The idea is that for each point $\displaystyle q\in K$, there are disjoint (i.e. non-overlapping) neighborhoods $\displaystyle V_q$ and $\displaystyle W_q$ of $\displaystyle p$ and $\displaystyle q$, respectively. (Notice that $\displaystyle p$ is fixed but $\displaystyle q$ can be any point in $\displaystyle K$.) In order to ensure they are disjoint, we need to make sure they have a small enough radius. How small? Well if they are no more than half the distance between $\displaystyle p$ and $\displaystyle q$, that will be small enough. So it doesn't really matter exactly how $\displaystyle V_q,W_q$ are defined as long as they are disjoint neighborhoods. If you like we can define them as you have done. But that's just one possible choice. All we need them to be are disjoint neighborhoods.

And then of course we have $\displaystyle \mathcal{C}=\{W_q:q\in K\}$ an open cover of $\displaystyle K$. By compactness there is a finite subcover $\displaystyle \mathcal{C}^*$ which is a finite set of the form $\displaystyle \{W_{q_1},\cdots,W_{q_n}\}$ for some $\displaystyle q_1,\cdots,q_n\in K$. Remember that each $\displaystyle W_{q_i}$ is disjoint from each $\displaystyle V_{q_i}$. So $\displaystyle V:=\bigcap_{i=1}^n V_{q_i}$ is disjoint from $\displaystyle W:=\bigcup_{i=1}^n W_{q_i}$ (verify this through the algebra of sets), and since $\displaystyle K\subset W$ we have $\displaystyle V\subseteq K^c$ a neighborhood of $\displaystyle p$. So $\displaystyle p$ is an interior point, and since $\displaystyle p\in K^c$ is arbitrary, all points in $\displaystyle K^c$ are interior---which is equivalent to saying that $\displaystyle K^c$ is open.

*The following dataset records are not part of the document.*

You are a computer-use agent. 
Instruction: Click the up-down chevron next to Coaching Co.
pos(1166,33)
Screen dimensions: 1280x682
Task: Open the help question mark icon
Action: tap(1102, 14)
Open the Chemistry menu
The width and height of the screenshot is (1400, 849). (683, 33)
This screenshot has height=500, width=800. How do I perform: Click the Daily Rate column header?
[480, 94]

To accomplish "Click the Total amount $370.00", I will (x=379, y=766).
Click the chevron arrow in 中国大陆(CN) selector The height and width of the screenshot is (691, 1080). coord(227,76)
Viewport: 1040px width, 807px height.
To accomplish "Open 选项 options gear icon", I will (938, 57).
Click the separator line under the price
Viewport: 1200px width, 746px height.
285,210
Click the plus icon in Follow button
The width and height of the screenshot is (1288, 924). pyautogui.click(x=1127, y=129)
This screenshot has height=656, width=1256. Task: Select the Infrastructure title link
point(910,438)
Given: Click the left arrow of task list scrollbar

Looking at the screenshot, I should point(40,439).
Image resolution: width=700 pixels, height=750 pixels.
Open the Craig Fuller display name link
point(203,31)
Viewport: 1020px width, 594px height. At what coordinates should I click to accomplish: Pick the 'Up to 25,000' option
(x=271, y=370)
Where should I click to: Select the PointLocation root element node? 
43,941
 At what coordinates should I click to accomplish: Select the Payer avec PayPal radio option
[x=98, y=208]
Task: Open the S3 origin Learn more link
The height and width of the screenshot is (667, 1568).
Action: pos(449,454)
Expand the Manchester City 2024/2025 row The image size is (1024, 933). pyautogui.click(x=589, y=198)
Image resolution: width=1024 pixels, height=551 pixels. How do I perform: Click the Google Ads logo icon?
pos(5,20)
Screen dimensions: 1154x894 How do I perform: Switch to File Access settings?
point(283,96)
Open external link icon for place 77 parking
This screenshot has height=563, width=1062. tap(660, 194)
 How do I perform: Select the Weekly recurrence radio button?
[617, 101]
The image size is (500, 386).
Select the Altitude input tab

EDIT: You have several typos in your OP. For example the theorem should read "compact subsets of metric spaces are **closed**." And your LaTeX code is off sometimes. Please note that not everyone can see through to what you mean.

Re: Understanding Topology Proof

Quote:

Originally Posted by

**I-Think** Studying on my own currently and having trouble understanding a topology proof.

Theorem: Compact subsets of metric spaces are compact

There is nothing there to prove. Compact subsets of any space are compact.

There is a theorem that says: Closed subsets of a compact space are compact.

Re: Understanding Topology Proof

There are also "compact subsets of a metric space are bounded" and "compact subsets of a metric space (actually any topological space) are closed." Please go back and reread the problem.

Re: Understanding Topology Proof

The proof obviously shows that compact subsets of metric spaces are **closed**. So presumably that is what the theorem should be stating.

Re: Understanding Topology Proof

I apologize for typos present. I hope it's more readable now

Re: Understanding Topology Proof

Quote:

Originally Posted by

**HallsofIvy** "compact subsets of a metric space (actually any topological space) are closed."

Well...(Thinking)(Thinking).....(Itwasntme)

Re: Understanding Topology Proof

I'd approach this one by contraposition: prove that if a subset S of a metric space is not closed, then S is not compact, by exhibiting a cover with no finite subcover.

Since S isn't closed, there is a point x which is a limit point of S, but not contained in S. So let your open cover be complements of closed 1/n balls around x.